Collaborative action and a holistic approach across stakeholders in the supply chain will provide multiple benefits to organizations.

The Cyber Resilience Oil and Gas community at the World Economic Forum defined such an approach based on four crucial recommendations to assess, evaluate and monitor third-party risks. These recommendations align the expectations of engagement from different stakeholders in the oil and gas industry.

We encourage organizations to consider the four following recommendations when managing third-party risks:

Recommendation 1: Establish common cybersecurity baseline requirements with third parties by following 10 key principles:

• Govern third parties’ risk by establishing clear roles and responsibilities within the organization as well as ownership of risks;
• Develop the cyber-literacy and education of employees handling third parties;
• Establish access controls and management of critical assets for both employees and third-party contractors;
• Implement change and configuration management specifically on the assets, information and facilities falling under the third party’s scope of engagement;
• Require secure-by-design and by-default systems, services and interfaces;
• Maintain response and recovery mechanisms by ensuring incident management, business continuity management (BCM) and disaster recovery planning (DRP) are in place, up-to-date and tested regularly following scenarios derived from intelligence and consequence-driven analysis;
• Protect critical information while aligning with relevant regulations and policies;
• Secure operational and physical environments by using leading safety practices;
• Implement a secure development lifecycle of products, systems and tools;
• Provide support for vulnerability management and patching.

Recommendation 2: Define and adopt an evaluation approach depending on the level of risk of products and services from suppliers by combining different evaluation methods. Make the choice by combining several methods based on the scalability and coverage for optimal risk coverage.

Recommendation 3: Continuously monitor and revise all third parties depending on the level of risk to the organization.

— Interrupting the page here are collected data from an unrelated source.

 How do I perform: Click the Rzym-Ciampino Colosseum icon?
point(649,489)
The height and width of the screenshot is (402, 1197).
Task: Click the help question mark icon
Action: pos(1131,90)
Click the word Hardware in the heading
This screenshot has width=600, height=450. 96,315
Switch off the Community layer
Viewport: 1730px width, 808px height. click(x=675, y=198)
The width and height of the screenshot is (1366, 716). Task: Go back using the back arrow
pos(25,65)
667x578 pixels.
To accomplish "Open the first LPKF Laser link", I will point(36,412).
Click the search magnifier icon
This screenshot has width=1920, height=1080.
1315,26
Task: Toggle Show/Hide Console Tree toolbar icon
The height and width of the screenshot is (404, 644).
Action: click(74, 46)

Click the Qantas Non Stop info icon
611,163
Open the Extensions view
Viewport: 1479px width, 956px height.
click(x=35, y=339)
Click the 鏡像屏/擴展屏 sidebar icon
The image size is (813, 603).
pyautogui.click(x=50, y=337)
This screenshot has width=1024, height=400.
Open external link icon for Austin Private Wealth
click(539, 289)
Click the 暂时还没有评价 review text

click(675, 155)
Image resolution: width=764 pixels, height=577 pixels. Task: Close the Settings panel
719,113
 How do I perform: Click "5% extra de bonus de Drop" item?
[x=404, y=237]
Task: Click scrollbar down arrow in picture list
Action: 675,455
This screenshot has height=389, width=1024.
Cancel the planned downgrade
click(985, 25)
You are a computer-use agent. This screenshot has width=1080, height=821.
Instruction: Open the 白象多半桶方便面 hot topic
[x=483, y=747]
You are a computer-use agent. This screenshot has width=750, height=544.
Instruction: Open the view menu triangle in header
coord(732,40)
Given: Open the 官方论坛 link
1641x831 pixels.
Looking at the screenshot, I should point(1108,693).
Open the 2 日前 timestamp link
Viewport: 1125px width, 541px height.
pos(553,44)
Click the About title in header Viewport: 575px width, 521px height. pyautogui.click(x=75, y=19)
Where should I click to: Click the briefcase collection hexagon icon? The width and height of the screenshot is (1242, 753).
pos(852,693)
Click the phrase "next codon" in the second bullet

• Agree on organizational-level standard cybersecurity contractual terms and conditions, using existing industry baseline language (for example, minimum cyber-requirements for all third parties) where possible;
• On top of the standard contractual terms and conditions, institute more elaborate enhanced contractual terms based on the product/service type and how critical it is (for example, for IT and cloud vendors, operational technology organizations and marketing).
• Use segmentation criteria or an internal inherent risk approach to assess the risks and determine the level of enhanced terms and conditions needed;
• Consider the issues identified during the assessment process before executing the contract in order to adjust the terms and conditions for any changes in risk;
• Engage with risk subject matter experts and the legal department throughout the negotiation process as an escalation path for clause negotiation.

Recommendation 4: Share, engage and continuously communicate with supply chain stakeholders to identify, monitor and mitigate cyber-risks more quickly and as a team.

• Set a cadence to review the risk rating of the third party in order to capture any change in its risk profile or scope of engagement;
• Perform a continuous and risk-based review of the nature, timing and extent of continuous monitoring activities;
• Define criteria that would trigger ad-hoc assessment and audit activities, and if possible, automate the process;
• Embed cybersecurity in business reviews with third parties and continuously communicate on the evolving risks and threat landscape;
• Define reporting mechanisms to raise awareness and ensure timely and informed decisions by board and senior leadership, from oversight meetings to a performance scorecard and more.

To reach a cyber-resilient environment via a collaborative and risk-informed approach, the Cyber Risk Resilience in Oil and Gas community put forth a list of 39 baseline requirements and a common assessment approach to increase cybersecurity maturity and improve the effectiveness of how third-party risk is managed across the industry. This represents the first step of industry collaboration on this issue – will you align to this initiative?